While he waited for the doctor, Sanabria called one of his stepdaughters, Walkiris Cruz-Perez, a nurse at Columbia-Presbyterian. She was in the Dominican Republic at the time, getting dental work done, but she was concerned enough to call him an ambulance. “He would never call one for himself,” she said. “But I made him promise me one thing. I said to him, ‘Go to Columbia. Go to my hospital. Don’t go to Lincoln.’ ” She was referring to the Bronx hospital where Sanabria was born, and which he held in almost superstitiously high esteem. Lincoln was where he took his mother a week earlier, and where one of his best friends had died a few years before. He’d even considered applying for a part-time job there as a security guard.
It took about twenty minutes for the ambulance to arrive and for the orderlies to load him into the back. Not yet feverish, he insisted—in his usual, stoic way—that he was feeling just fine. What was most telling, though, was the fact that he did not object to being taken to the hospital; almost compulsively protective of others, he was finally ceding control to someone else, which struck Walkiris as worrisome. She talked him through the situation on FaceTime, as Tirado watched from the door. It would be the last time anyone from the building saw Sanabria.

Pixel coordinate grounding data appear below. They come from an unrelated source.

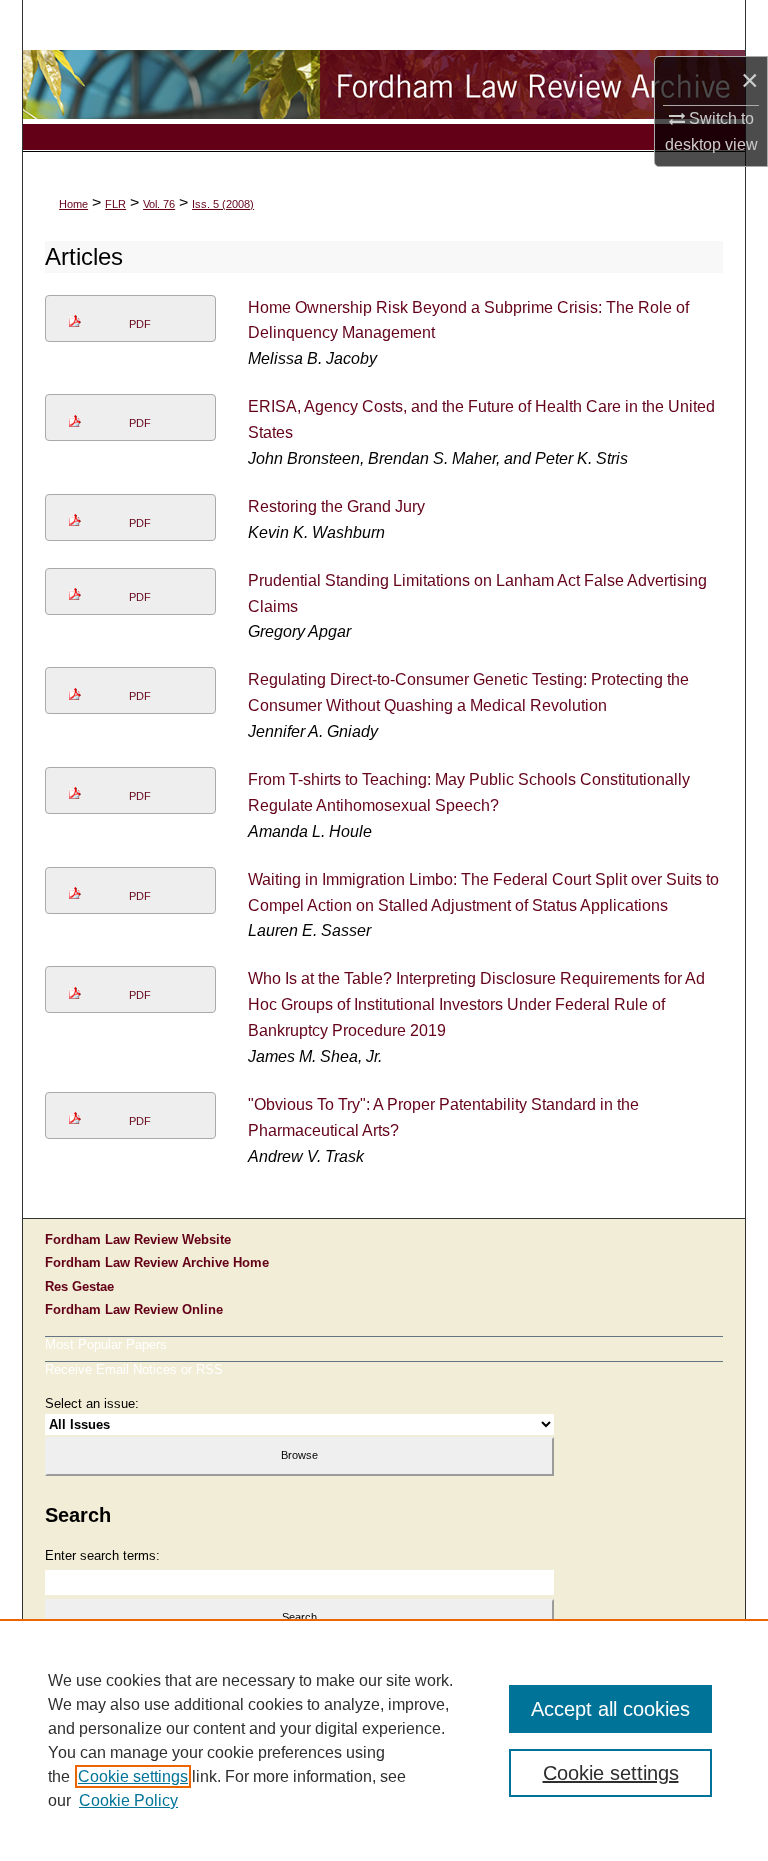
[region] (384, 1740)
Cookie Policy (128, 1800)
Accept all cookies (610, 1709)
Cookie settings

In the days after Sanabria’s death, his former tenants and co-workers staggered between shock and grief. Contributing to the over-all sense of loss was their collective realization that, while they each felt extremely close to him, they actually knew little about him. Montalvo, for instance, was vaguely aware that Sanabria had served in the military, yet he never learned any of the details. One tenant in the building, a thirty-eight-year-old nurse and Navy reservist named Frankie Hamilton, knew about Sanabria’s time in the Navy because they swapped stories about training at a facility near Throgs Neck, in the Bronx. But he didn’t know anything about Sanabria’s family. At one point, another tenant told me, “I kept hearing that he had a daughter who was a nurse, but also that his daughter was a cop. Which was it?”
He had two stepdaughters, actually—a nurse and an N.Y.P.D. officer. He spoke about each of them constantly, with an unabashed and even grandiloquent sense of pride. Yet he shared stories about them in different ways to different people. Julia Donahue-Wait, a registered nurse herself, knew all about Walkiris’s career. But she would be at work during the day, when Sanabria’s other stepdaughter, Waleska, often dropped in to meet him for lunch. Waleska’s precinct, the Forty-fourth, includes the stretch of Grand Concourse where Sanabria worked. Several times a week, they went to a deli down the street and ate in his break room at the building. “When I didn’t have time, we would stand at the front door and talk about my son,” Waleska told me. Their conversations revolved around one of three things, she said: her child, her mother, or her work. “He loved that I was a cop. He was always telling me about things that would happen around the neighborhood.”
Sanabria, the son of Puerto Rican parents, grew up near the old Yankee Stadium, in the Bronx. After high school, he joined the Navy, where he served for the next twenty years. Travelling was an obsession of his—in the service, he spent time in the Philippines and the Bahamas—but he also loved structure and a sense of routine. “I used to say to him, ‘Juan, you’re just weird!’ ” Mimi Roman, his oldest friend, told me. (The two of them were born on the same day: August 13, 1967.) “He had to have everything in order. He’d always have his way of doing things.” After he was diagnosed with celiac disease, a digestive disorder that rendered him allergic to gluten, he adjusted his diet and stuck to it. “It was always everything in moderation,” Roman said.